Great Duck Island is a small island (1.5 mi long by 0.5 mi wide) in the Gulf of Maine, 11 mi south of the entrance to Frenchman Bay, not far from Acadia National Park. Along with nearby Little Duck Island and 11 others, it is part of the town of Frenchboro.

According to The Nature Conservancy, the island provides habitat for the largest nesting black guillemot colony in Maine. Great Duck is an active site for ecological research, conducted by the College of the Atlantic at its Alice Eno field Research Station. Much of this research focuses on the nesting habits of Leach's storm-petrel.

==History==

The island was inhabited year-round from sometime after 1837 when William Gilley purchased the island, until 1986 when the Coast Guard left and the lighthouse was automated. For much of this period it was used to pasture sheep, support the light station, and provide a summer retreat for mainland property owners.

Great Duck Island Light was established in 1890, and the original lighthouse, head keeper's house, fog signal building, storage building, and boathouse from this year still stand.

Task list.
A. In the Great Duck Island passage, what is the name of the College of the Atlantic's research station on the island?
B. Transcribe the Great Duck Island passage word for word, everything from "According to The" down to "year still stand.".
Rely on the Great Duck Island passage alone when working with the items.

Excerpted data.
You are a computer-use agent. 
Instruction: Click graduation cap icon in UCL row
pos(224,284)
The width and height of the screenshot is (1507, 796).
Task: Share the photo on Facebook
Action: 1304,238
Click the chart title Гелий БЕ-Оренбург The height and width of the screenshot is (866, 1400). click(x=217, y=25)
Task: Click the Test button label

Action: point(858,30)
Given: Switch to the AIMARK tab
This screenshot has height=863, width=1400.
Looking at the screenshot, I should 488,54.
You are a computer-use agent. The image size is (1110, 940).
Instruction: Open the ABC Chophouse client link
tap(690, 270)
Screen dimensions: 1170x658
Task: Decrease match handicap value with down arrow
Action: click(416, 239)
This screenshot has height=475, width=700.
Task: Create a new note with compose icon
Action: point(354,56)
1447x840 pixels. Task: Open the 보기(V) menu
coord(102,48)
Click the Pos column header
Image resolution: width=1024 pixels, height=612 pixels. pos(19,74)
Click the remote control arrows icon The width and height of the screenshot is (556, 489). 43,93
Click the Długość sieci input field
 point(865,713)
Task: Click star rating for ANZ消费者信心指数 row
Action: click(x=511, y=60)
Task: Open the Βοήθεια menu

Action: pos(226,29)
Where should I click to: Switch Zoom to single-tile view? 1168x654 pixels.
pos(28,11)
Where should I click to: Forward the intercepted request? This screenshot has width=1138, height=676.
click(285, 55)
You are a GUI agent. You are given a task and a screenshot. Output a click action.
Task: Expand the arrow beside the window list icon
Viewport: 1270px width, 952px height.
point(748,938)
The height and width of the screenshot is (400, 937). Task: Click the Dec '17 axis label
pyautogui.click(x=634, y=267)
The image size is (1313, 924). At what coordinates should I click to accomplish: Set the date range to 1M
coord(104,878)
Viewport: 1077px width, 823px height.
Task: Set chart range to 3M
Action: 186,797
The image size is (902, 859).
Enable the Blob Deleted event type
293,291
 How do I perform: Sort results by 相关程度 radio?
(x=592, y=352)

Task-by-task solutions.
A. The Alice Eno field Research Station.

B.
According to The Nature Conservancy, the island provides habitat for the largest nesting black guillemot colony in Maine. Great Duck is an active site for ecological research, conducted by the College of the Atlantic at its Alice Eno field Research Station. Much of this research focuses on the nesting habits of Leach's storm-petrel.

==History==

The island was inhabited year-round from sometime after 1837 when William Gilley purchased the island, until 1986 when the Coast Guard left and the lighthouse was automated. For much of this period it was used to pasture sheep, support the light station, and provide a summer retreat for mainland property owners.

Great Duck Island Light was established in 1890, and the original lighthouse, head keeper's house, fog signal building, storage building, and boathouse from this year still stand.